So: C12H22O11 + 35/2 O2 ------------------> 12 CO2 + 11 H2O

Now 2.90 mol the CO2 is same to 2.90 / 44.01 g/mol = 0.06589 mol


According to the equation the quantity of sugar the will develop that variety of moles is 1/12 of the number of moles that CO2.

So street is 1/12 x 0.06589 = 0.0054911 mol of sugar.

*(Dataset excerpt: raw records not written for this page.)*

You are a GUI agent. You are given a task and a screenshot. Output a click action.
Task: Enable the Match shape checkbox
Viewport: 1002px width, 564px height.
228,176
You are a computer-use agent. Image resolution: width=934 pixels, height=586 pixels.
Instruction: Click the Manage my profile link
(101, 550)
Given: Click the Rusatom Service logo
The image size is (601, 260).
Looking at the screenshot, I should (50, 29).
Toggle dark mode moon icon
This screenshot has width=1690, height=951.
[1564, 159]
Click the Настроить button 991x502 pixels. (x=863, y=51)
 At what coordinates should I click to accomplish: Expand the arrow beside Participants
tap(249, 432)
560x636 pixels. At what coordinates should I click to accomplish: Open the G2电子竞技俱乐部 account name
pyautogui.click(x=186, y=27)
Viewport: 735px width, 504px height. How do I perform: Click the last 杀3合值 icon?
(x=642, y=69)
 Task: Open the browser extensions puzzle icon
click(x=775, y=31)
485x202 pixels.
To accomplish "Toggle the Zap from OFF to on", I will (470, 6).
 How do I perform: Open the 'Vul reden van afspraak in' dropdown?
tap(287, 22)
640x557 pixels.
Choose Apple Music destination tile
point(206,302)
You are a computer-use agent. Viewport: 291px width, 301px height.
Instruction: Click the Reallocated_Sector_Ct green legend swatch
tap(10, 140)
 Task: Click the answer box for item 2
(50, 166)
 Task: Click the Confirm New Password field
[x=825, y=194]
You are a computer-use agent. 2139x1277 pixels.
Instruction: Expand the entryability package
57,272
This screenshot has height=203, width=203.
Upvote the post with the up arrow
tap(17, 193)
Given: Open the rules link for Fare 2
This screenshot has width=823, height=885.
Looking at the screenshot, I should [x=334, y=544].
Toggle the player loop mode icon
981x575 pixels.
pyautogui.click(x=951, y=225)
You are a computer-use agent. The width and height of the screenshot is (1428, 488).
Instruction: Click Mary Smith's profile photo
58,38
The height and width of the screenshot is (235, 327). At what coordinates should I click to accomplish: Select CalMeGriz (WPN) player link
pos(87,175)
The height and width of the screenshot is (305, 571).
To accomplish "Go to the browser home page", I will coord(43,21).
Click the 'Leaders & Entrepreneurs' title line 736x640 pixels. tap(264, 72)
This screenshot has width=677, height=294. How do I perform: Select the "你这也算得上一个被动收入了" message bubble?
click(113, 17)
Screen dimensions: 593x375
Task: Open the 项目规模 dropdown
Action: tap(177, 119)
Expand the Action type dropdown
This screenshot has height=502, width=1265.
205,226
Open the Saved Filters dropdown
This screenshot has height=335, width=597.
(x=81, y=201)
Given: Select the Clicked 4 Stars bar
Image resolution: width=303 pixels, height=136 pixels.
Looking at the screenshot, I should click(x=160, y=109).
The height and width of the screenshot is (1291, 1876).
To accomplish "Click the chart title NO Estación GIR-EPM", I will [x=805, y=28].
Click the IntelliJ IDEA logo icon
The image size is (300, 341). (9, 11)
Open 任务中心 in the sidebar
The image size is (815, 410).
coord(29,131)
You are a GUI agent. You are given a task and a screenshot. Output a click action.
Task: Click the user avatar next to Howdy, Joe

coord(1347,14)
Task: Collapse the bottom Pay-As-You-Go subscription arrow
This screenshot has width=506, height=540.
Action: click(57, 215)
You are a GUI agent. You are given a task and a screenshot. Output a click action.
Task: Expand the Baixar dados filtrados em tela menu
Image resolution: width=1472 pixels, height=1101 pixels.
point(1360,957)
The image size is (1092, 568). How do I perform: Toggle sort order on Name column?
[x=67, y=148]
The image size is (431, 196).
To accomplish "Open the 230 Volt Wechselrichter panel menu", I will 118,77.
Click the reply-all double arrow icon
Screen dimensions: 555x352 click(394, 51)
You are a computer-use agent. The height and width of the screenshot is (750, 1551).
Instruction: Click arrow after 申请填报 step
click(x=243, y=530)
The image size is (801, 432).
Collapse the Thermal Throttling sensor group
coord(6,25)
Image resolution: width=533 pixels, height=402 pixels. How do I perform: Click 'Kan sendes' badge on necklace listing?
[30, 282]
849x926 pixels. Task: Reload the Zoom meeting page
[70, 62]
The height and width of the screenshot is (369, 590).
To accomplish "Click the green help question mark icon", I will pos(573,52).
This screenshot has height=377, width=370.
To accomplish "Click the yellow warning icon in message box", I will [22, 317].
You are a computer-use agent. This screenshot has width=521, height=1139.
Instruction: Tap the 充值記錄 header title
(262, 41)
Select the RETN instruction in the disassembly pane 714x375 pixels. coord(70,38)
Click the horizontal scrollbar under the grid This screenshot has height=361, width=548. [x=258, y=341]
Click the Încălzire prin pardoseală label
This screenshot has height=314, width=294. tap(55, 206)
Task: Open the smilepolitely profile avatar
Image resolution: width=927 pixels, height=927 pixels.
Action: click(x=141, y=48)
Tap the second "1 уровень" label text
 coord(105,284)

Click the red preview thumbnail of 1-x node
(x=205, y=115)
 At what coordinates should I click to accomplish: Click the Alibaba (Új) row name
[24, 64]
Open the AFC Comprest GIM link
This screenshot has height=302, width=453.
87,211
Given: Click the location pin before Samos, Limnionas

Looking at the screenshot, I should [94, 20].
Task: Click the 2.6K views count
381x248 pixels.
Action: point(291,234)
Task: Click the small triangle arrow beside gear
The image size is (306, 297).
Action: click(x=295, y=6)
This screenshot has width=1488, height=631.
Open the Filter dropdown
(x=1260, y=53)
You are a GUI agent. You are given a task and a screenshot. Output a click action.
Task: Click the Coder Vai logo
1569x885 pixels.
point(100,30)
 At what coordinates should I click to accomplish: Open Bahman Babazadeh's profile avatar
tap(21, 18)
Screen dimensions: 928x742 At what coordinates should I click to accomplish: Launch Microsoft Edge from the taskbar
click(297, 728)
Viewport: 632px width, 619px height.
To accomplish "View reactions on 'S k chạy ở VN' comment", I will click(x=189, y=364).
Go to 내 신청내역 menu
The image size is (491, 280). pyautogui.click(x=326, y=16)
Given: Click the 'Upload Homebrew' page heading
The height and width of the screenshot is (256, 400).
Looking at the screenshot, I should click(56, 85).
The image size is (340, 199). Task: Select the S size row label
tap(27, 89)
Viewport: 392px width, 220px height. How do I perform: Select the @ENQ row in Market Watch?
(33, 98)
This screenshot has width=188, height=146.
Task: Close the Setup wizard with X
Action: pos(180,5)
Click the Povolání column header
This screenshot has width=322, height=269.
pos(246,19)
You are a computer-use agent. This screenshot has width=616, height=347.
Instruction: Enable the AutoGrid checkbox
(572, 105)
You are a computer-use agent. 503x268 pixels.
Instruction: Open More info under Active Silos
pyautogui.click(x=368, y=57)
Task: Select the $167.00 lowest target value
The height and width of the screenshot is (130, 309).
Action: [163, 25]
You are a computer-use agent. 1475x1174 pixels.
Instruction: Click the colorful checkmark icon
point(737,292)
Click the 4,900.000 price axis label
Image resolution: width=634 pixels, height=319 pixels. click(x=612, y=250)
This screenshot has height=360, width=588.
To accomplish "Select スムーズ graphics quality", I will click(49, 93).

The massive of that sugar is 0.0054911 mol x 342.34 g/mol = 1.88 g

So out of the sample that the mixture 1.88 g of it was sugar. That leaves 4.50 - 1.88 = 2.62 g of salt

So the mass percent that salt in the mixture would be 2.62 / 4.50 all x 100 = 58.2%


Jamian"s answer is correct because that the most part, however to complete the problem and find the fixed percent, you actually subtract the mass of NaCl (2.14g) indigenous the original sample, 5.50g. Mass of NaCl in mixture: 5.50g - 2.14g = 3.36g NaCl in sample To find mass percent, just divide (3.36g NaCl)/(5.50g full mass the sample) = 0.6109 so the fixed % of NaCl in the mixture is 61.09%.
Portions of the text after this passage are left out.